How to measure AI coding agent productivity after GitHub shipped a merge-count metric

2026-06-28

An engineering dashboard showing a tall bar chart of merged pull requests next to a much shorter bar labeled verified, with a magnifying glass over the gap between the two.

GitHub just added a merge-count-by-adoption-phase metric to the Copilot admin console. It is a great input and a dangerous board number. Here is how engineering leaders measure real coding-agent productivity without mistaking volume for value.

I want to flag a small feature GitHub shipped on June 26, because it is going to end up on a board slide near every engineering leader reading this, and it is worth putting there on purpose rather than by accident.

GitHub added a new field to the Copilot usage-metrics API for organizations and enterprises. It is called total_pull_requests_merged, and it breaks merged pull requests down by AI adoption phase. So now an admin can open a report and see, in raw counts, how many PRs the heavy AI adopters merged versus everyone else, in both one-day and twenty-eight-day windows. The changelog describes the point of it plainly: with a total instead of just a per-user average, a leader can work out what share of all merged PRs each adoption phase contributed.

That is a genuinely useful number. It is also the most seductive trap in coding-agent measurement right now, because it counts the thing AI inflates most easily and says nothing about whether that thing was any good.

TLDR

GitHub now ships merged-PR counts by AI adoption phase straight into the Copilot admin console. Treat it as an input that tells you where the volume is coming from, never as the productivity number itself. The defensible metric is verified merged output per engineer over fully loaded cost per engineer, because every credible 2026 study shows merge volume rises while team delivery stays flat and the gain pools at the review step.

The number that just walked into the admin console

Here is what happened, with the specifics, because the specifics are the whole point.

On June 26 GitHub added merge counts by adoption phase to the Copilot usage-metrics reports. The day before, June 25, it shipped a related change: Copilot code review now uses built-in file-exploration tools, which the changelog says cut review cost by about twenty percent at the same review quality. Put those two together and the shape of the week is clear. The harness vendor is making the cost of reviewing AI output cheaper, and at the same time it is handing leadership a tidy count of how much output got merged. One side of the ratio is getting more honest. The other side is getting easier to misread.

I have watched a lot of engineering leaders build their first AI productivity slide over the last year, and the pattern is always the same. The merge count is right there, it is big, it went up, and it has the vendor’s logo on it. So it goes on the slide. “Our phase-three adopters merged a far larger share of PRs this quarter.” Everyone nods. The slide ships.

The problem is not that the number is wrong. The number is accurate. The problem is that merged-PR count is precisely the metric an agentic harness moves first and moves most, and it moves whether or not anything got better.

What every 2026 study found when they looked past the merge count

This is where the outside evidence matters, and it is worth dating carefully, because none of it is from this week. It is the context that makes this week’s GitHub feature legible.

The clearest single read is the Faros AI engineering report from April, the one they called the Acceleration Whiplash. They pulled workflow telemetry from ten thousand developers across more than a thousand enterprise teams, which makes it one of the larger data sets on this question. The finding is the whole argument in one sentence.

"Developers on teams with high AI adoption complete 21% more tasks and merge 98% more pull requests, but PR review time increases 91%."
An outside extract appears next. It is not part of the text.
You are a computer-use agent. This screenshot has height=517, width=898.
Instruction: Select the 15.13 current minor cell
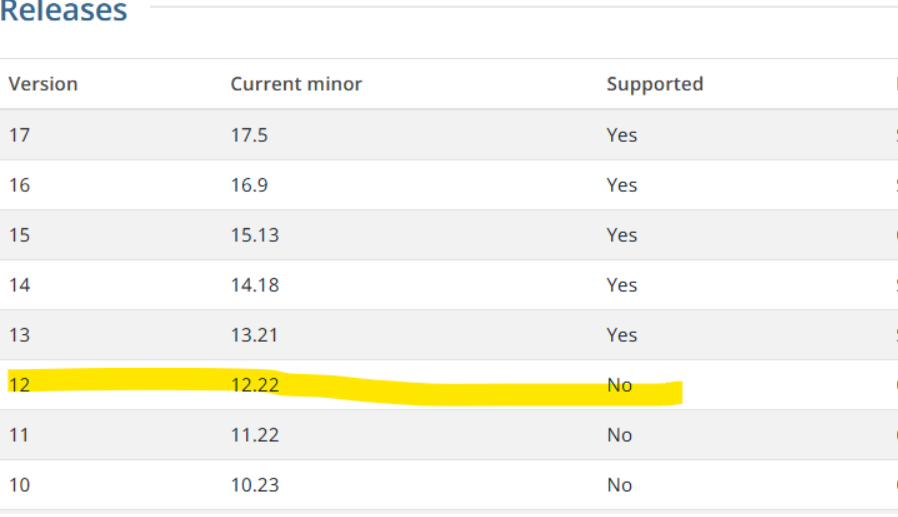[254, 235]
Faros AI, The AI Engineering Report 2026, April 2026

Read that again slowly. Ninety-eight percent more PRs merged. And ninety-one percent more time spent in review. The volume nearly doubled, and the cost of checking that volume nearly doubled right alongside it. The work did not disappear. It moved downstream, from authoring to verifying, and it landed on the people doing the reviews.

Sonar’s State of Code survey from early June, covering more than eleven hundred professional developers, tells the same story from the developer’s chair: about forty-two percent of committed code is now AI-generated or assisted, and the bottleneck has shifted to the verification stage. DX’s Q1 impact report across four hundred-plus companies found daily AI users shipping roughly sixty percent more PRs, with some organizations seeing up to fifty percent more defects than before they adopted. More merges, more to check, more that slips through.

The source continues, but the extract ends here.